Eva Fricke – Eva Fricke

After making wine in Australia, Spain, and Germany, Eva Fricke returned to Germany in 2006 to start her own estate, which now holds 17ha across the Rheingau. Achieving organic certification in 2016 and membership in The Vegan Society in 2017, the property also employs several biodynamic practices including its adherence to the lunar calendar. She tells us that these principals guide her goals of developing a domain that “stands for organic, sustainable, and socially conscious standards”. Eva notes the “2019 Lorcher Schlossberg, 2019 Lorcher Krone Trocken, and 2019 Lorcher Krone Trockenbeerenauslese” as some of her top wines.
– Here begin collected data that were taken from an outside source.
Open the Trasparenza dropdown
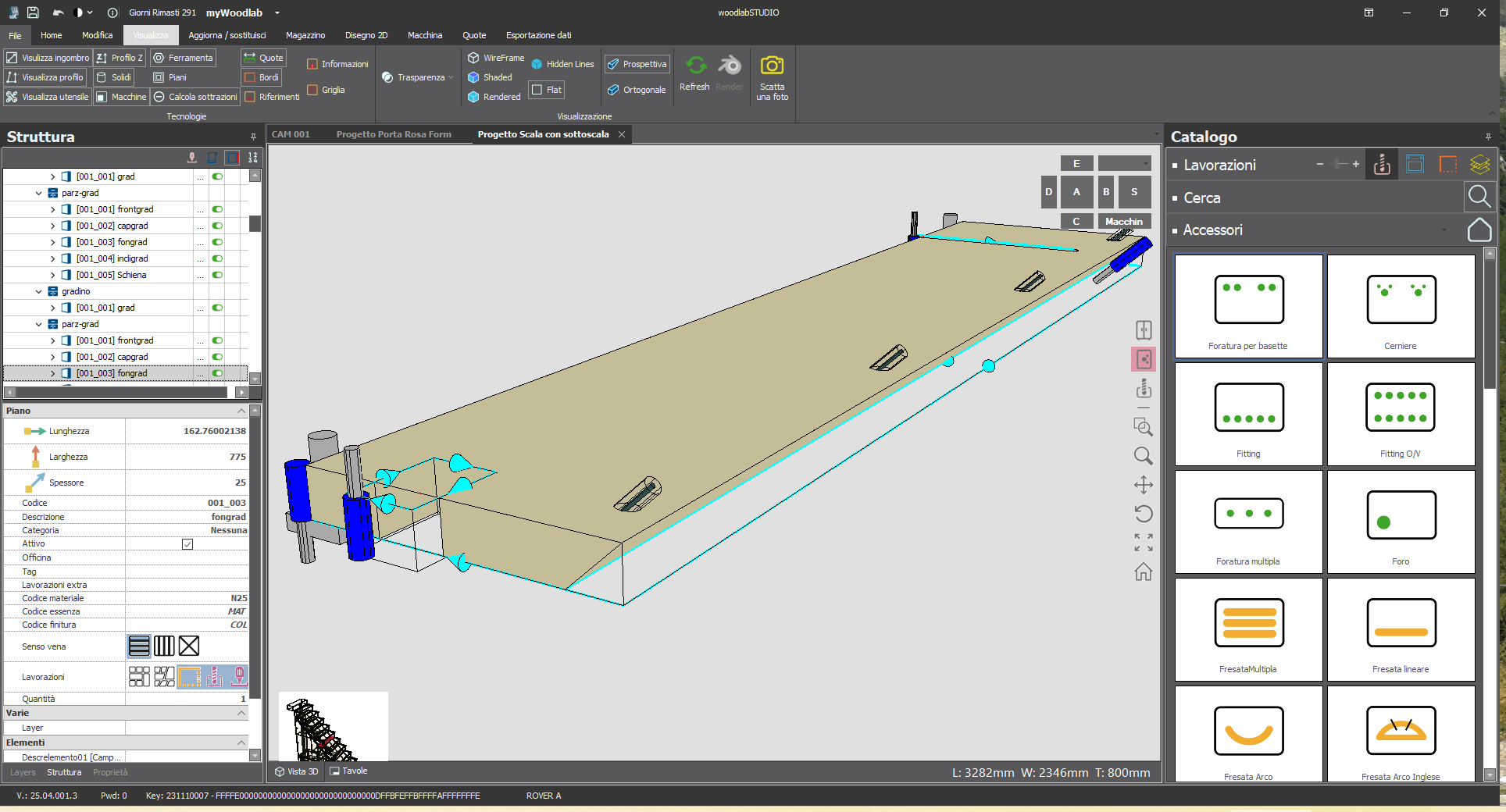Screen dimensions: 1506x812 419,77
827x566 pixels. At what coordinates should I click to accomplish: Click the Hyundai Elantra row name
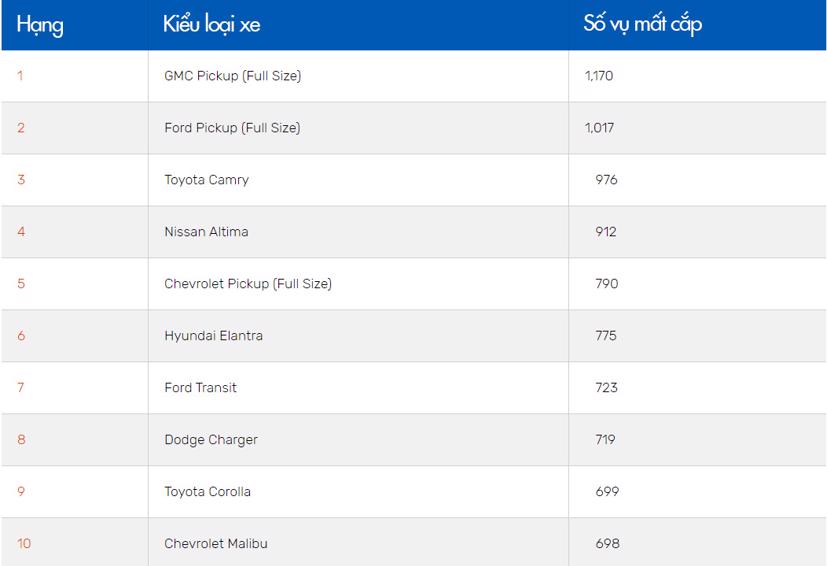click(213, 336)
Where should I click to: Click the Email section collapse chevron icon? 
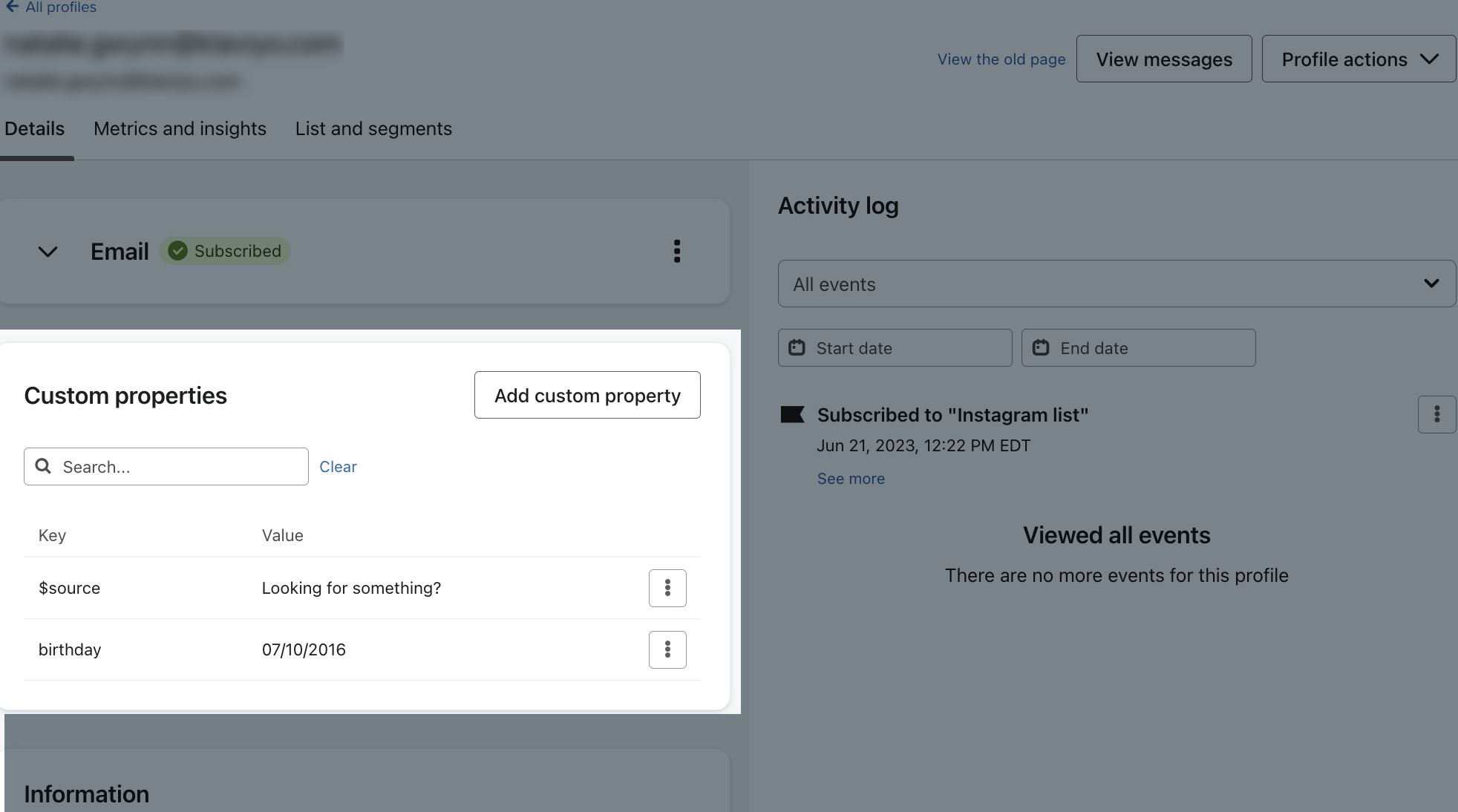(x=48, y=250)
Donatella Cinelli Colombini – Casato Prime Donne and Fattoria del Colle

Born into a family of winemakers whose production in Montalcino can be traced back to 1592, Donatella Cinelli Colombini tells that it is “for this reason” that winemaking comes naturally to her. Founding Italy’s first winery run solely by women, she explains that her decision to have an all-female staff at Casato Prime Donne “leaves an imprint of acute accuracy in each step of the production process”. She notes of Casato Prime Donne wines that they are some of the first “chosen, and produced by women, for women”.